Reproduce the records below exactly, but leave their pictures out of the copy.

■ ■ ■ ■ ■

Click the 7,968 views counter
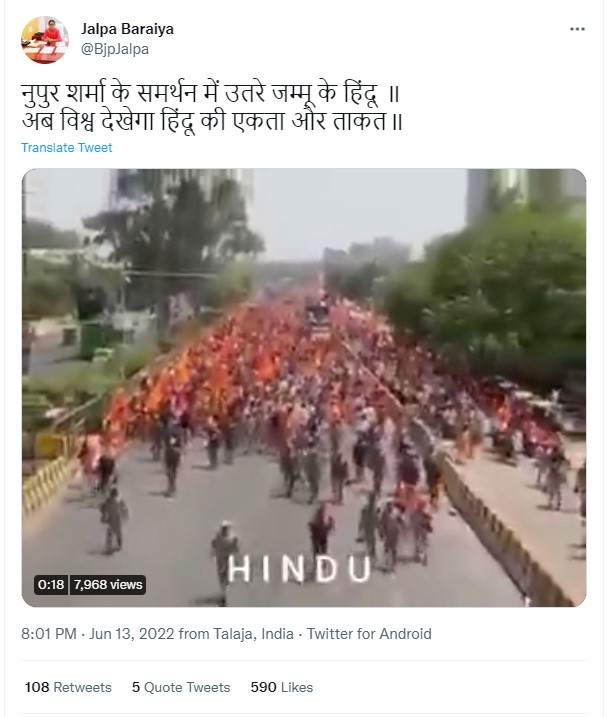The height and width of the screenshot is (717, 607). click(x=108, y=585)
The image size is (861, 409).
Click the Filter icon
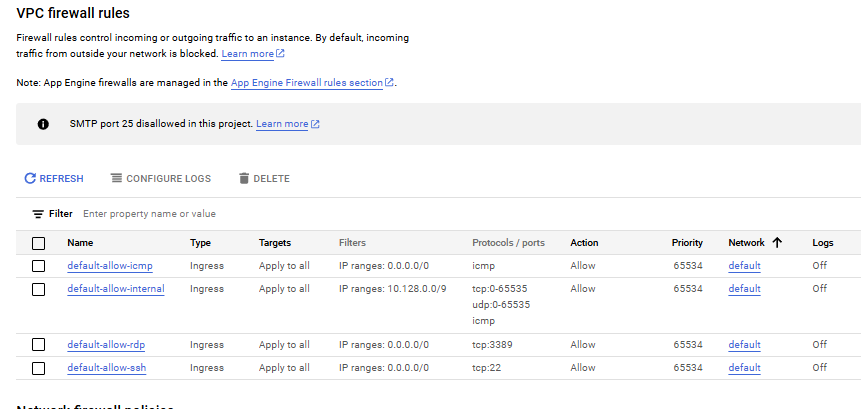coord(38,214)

■ ■ ■ ■ ■

Answer section
Click the 7,968 views counter
The height and width of the screenshot is (717, 607). click(x=108, y=585)
The image size is (861, 409).
Click the Filter icon
coord(38,214)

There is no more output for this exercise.